** Opening Given entries block **

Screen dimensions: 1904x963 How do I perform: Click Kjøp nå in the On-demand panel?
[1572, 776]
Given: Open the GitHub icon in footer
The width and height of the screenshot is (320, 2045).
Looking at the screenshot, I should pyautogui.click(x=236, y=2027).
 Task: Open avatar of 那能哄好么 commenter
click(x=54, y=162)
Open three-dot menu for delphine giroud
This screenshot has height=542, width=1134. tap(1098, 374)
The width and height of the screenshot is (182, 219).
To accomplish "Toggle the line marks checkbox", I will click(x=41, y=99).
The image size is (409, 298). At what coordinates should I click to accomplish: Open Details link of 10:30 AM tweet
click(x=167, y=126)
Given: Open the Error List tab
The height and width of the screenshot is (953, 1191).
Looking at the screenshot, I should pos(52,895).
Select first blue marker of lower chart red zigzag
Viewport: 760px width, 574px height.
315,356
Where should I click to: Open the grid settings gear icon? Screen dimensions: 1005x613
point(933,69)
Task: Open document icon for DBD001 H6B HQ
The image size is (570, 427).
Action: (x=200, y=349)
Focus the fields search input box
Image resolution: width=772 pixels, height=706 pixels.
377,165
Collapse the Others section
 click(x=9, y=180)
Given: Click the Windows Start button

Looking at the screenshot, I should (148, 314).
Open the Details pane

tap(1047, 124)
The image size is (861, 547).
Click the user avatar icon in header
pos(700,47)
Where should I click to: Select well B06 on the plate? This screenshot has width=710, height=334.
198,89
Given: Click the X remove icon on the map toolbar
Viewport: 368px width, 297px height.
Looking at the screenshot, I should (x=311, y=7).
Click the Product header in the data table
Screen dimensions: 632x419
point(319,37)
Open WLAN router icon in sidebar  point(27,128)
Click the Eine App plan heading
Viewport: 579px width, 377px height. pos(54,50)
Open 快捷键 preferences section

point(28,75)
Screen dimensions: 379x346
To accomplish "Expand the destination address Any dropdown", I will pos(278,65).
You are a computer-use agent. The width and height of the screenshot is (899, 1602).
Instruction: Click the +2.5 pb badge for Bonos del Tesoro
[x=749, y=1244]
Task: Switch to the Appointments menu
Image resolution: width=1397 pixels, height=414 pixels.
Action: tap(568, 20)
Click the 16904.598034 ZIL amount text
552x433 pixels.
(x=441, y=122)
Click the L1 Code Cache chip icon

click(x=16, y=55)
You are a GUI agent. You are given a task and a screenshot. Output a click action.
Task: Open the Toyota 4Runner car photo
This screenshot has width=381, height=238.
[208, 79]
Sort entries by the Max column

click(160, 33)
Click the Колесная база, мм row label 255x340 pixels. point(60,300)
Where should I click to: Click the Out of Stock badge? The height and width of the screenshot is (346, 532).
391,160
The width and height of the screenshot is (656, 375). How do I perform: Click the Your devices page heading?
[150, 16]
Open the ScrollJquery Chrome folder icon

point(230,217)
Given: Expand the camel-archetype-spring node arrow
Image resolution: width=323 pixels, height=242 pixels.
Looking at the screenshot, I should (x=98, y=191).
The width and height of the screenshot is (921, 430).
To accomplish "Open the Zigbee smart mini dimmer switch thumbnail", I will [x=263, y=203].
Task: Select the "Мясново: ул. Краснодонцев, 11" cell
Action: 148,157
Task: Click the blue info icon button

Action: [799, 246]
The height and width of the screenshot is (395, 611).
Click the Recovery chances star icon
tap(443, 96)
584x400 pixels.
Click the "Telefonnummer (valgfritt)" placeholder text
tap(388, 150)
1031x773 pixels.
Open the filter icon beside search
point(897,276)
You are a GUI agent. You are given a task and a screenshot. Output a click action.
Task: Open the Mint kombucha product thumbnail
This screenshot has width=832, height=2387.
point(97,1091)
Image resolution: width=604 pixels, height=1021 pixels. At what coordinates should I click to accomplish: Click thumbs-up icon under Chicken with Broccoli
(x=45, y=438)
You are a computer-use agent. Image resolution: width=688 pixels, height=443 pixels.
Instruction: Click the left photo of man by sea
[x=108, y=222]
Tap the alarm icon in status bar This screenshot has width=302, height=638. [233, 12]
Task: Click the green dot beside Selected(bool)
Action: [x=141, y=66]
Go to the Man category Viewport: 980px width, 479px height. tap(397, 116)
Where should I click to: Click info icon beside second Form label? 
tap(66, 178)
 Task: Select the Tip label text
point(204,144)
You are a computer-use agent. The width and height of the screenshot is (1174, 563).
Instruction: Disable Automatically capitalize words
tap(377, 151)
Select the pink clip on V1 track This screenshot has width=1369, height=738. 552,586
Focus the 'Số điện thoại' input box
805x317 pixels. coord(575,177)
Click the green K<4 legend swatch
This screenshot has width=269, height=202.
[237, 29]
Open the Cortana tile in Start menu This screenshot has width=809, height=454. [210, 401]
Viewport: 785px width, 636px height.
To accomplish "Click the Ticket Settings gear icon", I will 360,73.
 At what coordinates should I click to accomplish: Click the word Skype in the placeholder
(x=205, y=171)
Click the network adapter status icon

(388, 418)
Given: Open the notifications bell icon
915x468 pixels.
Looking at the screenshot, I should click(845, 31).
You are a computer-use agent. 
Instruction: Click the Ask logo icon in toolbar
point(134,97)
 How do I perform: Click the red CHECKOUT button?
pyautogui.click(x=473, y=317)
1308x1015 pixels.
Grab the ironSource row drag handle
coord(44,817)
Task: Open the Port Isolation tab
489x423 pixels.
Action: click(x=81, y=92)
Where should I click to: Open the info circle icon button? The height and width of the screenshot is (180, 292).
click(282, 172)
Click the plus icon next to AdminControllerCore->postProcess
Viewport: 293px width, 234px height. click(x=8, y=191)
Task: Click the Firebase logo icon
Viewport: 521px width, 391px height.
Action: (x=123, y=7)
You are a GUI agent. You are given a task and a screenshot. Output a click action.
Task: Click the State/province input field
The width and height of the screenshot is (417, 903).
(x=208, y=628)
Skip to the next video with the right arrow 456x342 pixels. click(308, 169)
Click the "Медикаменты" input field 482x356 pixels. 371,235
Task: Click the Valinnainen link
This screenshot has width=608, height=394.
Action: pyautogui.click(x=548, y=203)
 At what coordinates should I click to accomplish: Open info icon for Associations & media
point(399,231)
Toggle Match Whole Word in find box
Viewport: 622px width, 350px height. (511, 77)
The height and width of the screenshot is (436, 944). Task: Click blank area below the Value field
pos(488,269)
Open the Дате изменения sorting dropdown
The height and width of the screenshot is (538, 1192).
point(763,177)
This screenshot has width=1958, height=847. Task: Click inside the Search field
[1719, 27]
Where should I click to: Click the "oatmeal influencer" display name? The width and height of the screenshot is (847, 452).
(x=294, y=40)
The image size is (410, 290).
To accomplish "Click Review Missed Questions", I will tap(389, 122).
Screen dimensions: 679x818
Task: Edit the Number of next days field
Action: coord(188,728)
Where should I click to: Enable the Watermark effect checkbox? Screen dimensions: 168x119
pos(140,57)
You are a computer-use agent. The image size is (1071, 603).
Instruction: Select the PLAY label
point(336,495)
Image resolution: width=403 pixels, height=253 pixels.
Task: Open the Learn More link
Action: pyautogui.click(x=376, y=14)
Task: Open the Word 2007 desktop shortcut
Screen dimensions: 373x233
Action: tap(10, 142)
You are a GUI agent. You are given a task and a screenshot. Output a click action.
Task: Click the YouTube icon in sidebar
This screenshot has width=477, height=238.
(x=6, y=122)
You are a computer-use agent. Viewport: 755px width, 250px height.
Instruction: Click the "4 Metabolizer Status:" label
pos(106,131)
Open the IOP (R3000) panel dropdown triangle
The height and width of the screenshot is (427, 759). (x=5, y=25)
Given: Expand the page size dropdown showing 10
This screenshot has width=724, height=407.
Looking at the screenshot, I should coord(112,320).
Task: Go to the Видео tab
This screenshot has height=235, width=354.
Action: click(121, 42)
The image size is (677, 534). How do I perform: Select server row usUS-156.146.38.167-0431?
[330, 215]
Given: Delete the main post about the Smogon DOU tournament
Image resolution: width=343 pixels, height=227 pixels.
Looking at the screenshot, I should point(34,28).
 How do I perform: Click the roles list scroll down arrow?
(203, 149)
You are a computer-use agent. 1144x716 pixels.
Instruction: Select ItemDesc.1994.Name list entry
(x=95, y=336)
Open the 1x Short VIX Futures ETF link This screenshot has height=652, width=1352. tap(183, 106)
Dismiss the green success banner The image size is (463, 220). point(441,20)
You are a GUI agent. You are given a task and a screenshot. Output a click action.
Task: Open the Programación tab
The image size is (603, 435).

** Closing Given entries block **

• _Task brief_
All that belongs in the answer is the run of lines above from the line containing "The image size is (570, 427)." through the line containing "Given: Click the X", exactly as written.

• _Written response_
The image size is (570, 427).
Action: (x=200, y=349)
Focus the fields search input box
Image resolution: width=772 pixels, height=706 pixels.
377,165
Collapse the Others section
 click(x=9, y=180)
Given: Click the Windows Start button

Looking at the screenshot, I should (148, 314).
Open the Details pane

tap(1047, 124)
The image size is (861, 547).
Click the user avatar icon in header
pos(700,47)
Where should I click to: Select well B06 on the plate? This screenshot has width=710, height=334.
198,89
Given: Click the X remove icon on the map toolbar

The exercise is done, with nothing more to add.